Sauerlachs Bürgermeisterin Barbara Bogner sieht sich Vorwürfen aus Reihen der CSU ausgesetzt, sie habe die Ansiedlung neuer Betriebe vernachlässigt. (Foto: Claus Schunk)

Den Weg der Kürzungen indes möchte in der Gemeinde nicht jeder mitgehen. "Das ist der vollkommen falsche Ansatz. Es muss endlich etwas an der Einnahmeseite getan werden", sagte CSU-Gemeinderat Michael Hohenleitner und warf dabei Bürgermeisterin Barbara Bogner (UBV) eine vollkommen verfehlte Wirtschaftspolitik in der Gemeinde vor. "Seit Jahren passiert im Ort in Sachen Gewerbesteuer nichts. Und das musst du dir ankreiden, Barbara, wenn man es 15 Jahre lang nicht schafft, das etwas vorangeht", sagte Hohenleitner.
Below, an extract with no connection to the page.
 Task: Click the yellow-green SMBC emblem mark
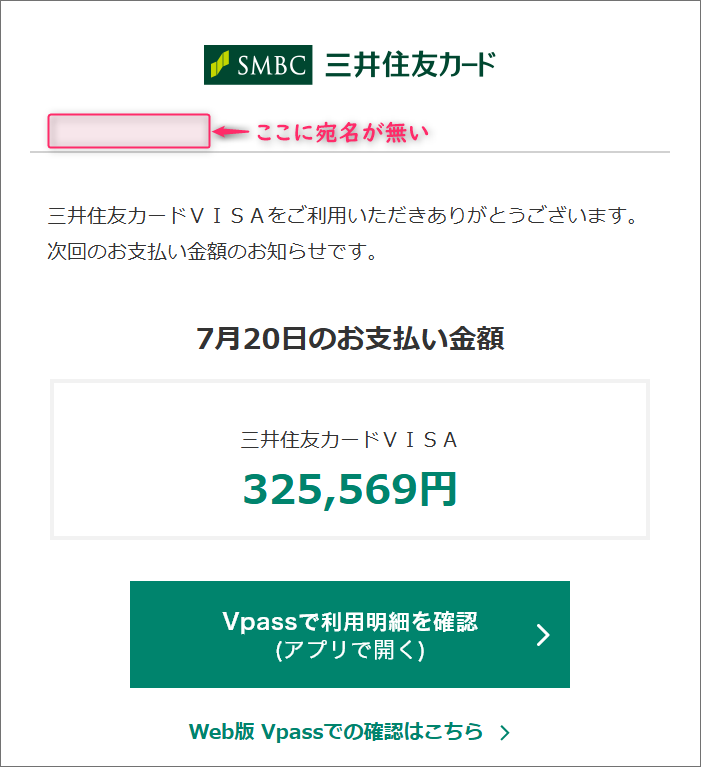click(x=220, y=64)
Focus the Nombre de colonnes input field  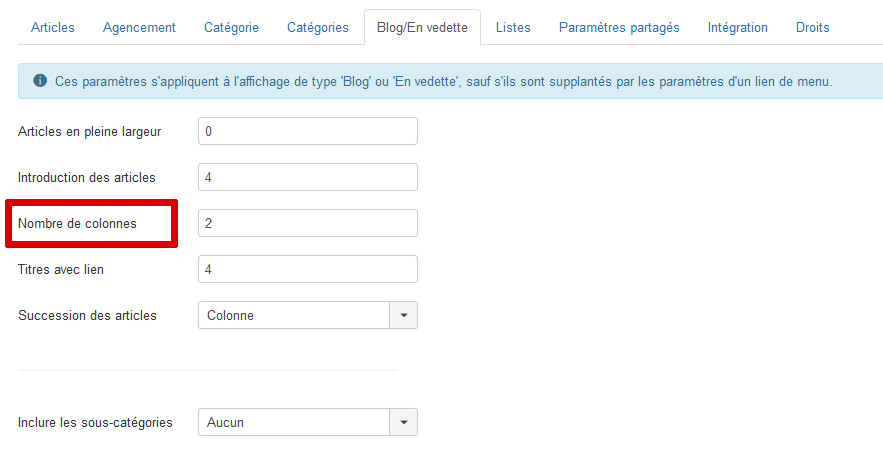coord(308,224)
Seit Jahren wird in Sauerlach darum gerungen, weitere Gewerbegebiete auszuweisen - insbesondere auch in der Ortsmitte, wo das neue Gymnasium samt Wohnbebauung und Sportanlagen entstehen könnte. Doch auch diese Planungen stocken. Auf Nachfrage bestätigte Bogner zwar, dass es mittlerweile ein Gespräch mit den Investoren Johann und Klaus Widmann gegeben habe, die den neuen Ortsteil Sauerlach-Ost entwickeln wollen - ins Detail aber ging sie dabei nicht. Vielmehr konterte sie die Vorwürfe der CSU, sie würde sich nicht um die Ansiedlung von neuem Gewerbe in der Gemeinde kümmern. Im neuen Haushalt sei kein Geld für den Ankauf neuer Grundstücke verankert worden und das liege in der Verantwortung des Gemeinderates, also auch der CSU, so die Bürgermeisterin. "Wir als Gemeinde aber haben keine Grundstücke für neue Gewerbegebiete."

"Die einzige Perspektive sind 27 Millionen Euro Schulden"
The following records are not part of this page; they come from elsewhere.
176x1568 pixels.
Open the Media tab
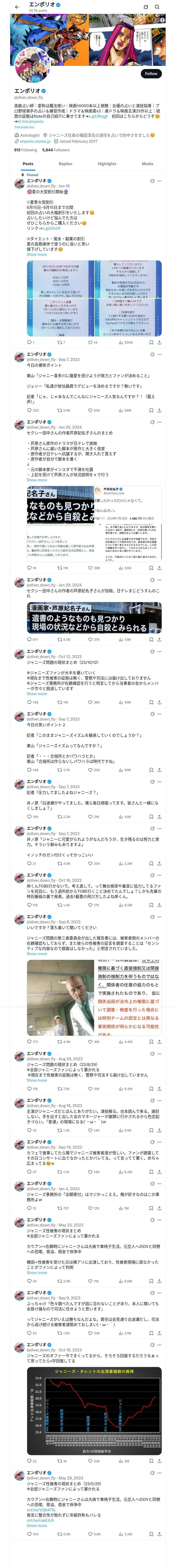click(x=148, y=164)
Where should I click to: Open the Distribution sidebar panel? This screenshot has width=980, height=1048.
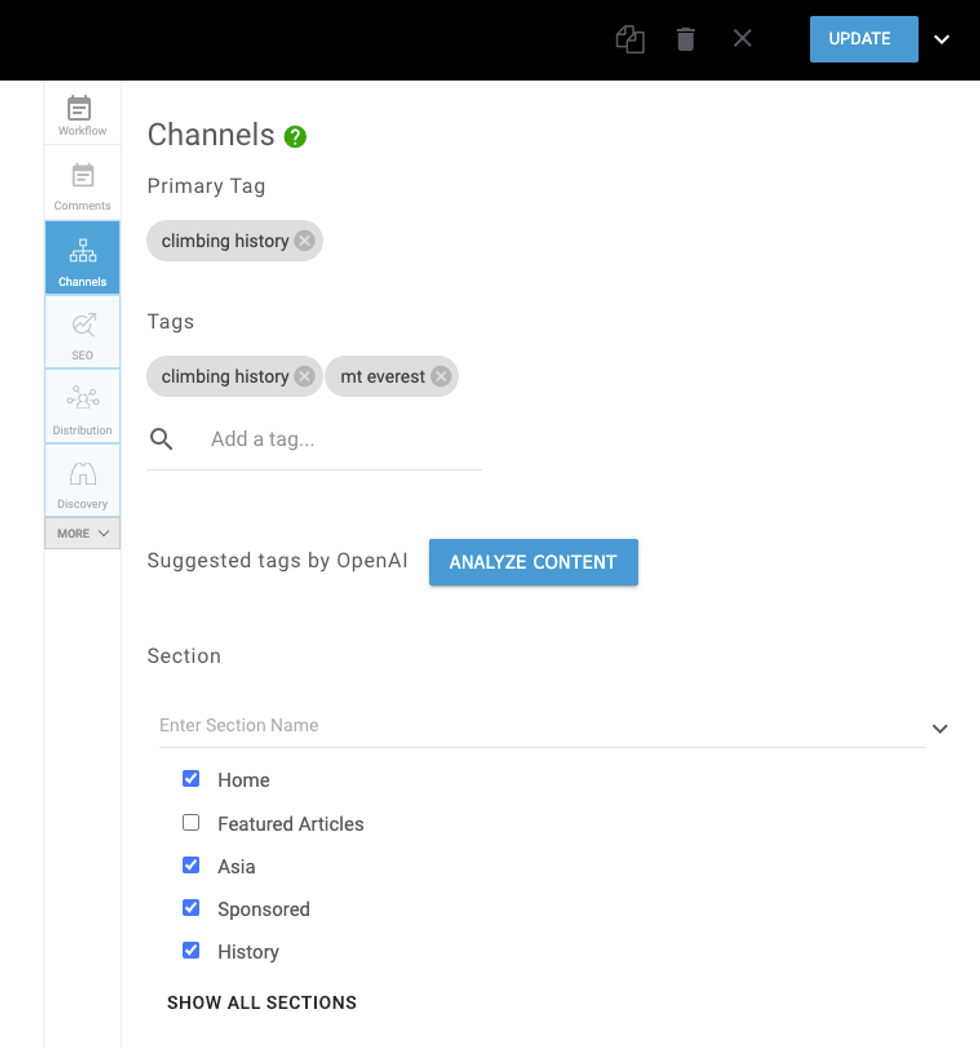(82, 406)
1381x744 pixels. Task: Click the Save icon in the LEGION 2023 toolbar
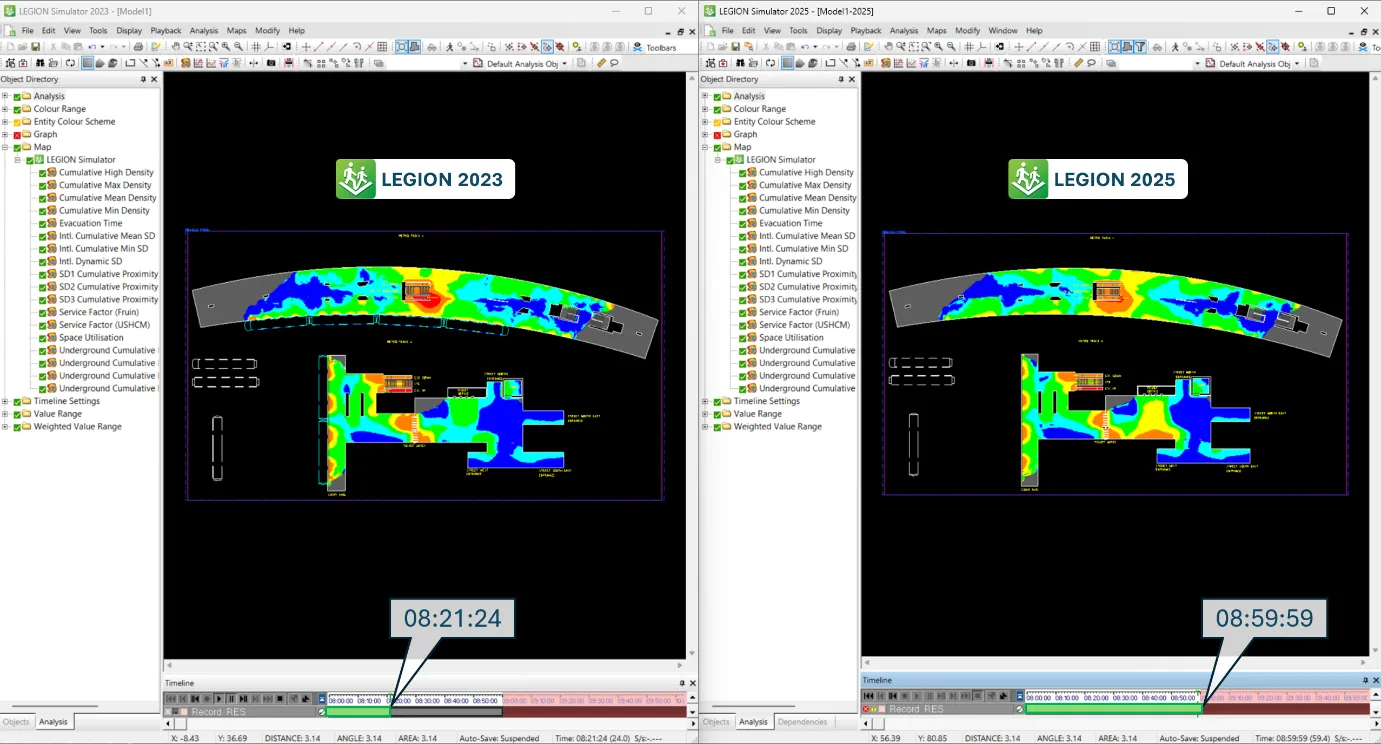point(36,47)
Die CSU lehnte den Haushalt für das laufende Jahr letztlich als einzige Fraktion ab, was aber nicht an fehlenden Mitteln für die Gewerbeförderung lag, sondern an einem Posten, der das bereits genehmigte Gymnasium betrifft. Markus Hoffmann kritisierte, dass für die Planungen lediglich 100 000 Euro im Etat vorgesehen seien und warf Bogner damit indirekt vor, die Schule weiter zu blockieren. "Mit diesem Haushalt wird keine Perspektive aufgezeigt. Die einzige Perspektive ist, dass wir einmal 27 Millionen Euro Schulden haben", sagte der CSU-Gemeinderat.

Sein Fraktionskollege Hohenleitner verwies darauf, dass für die Planungen des Gymnasiums im vergangenen Jahr noch 700 000 Euro im Haushalt veranschlagt worden waren. Die Verantwortung hierfür spielte Bogner an das Gremium zurück: Die Höhe der Gelder im Haushalt habe schließlich der Gemeinderat in den Etatverhandlungen festgelegt.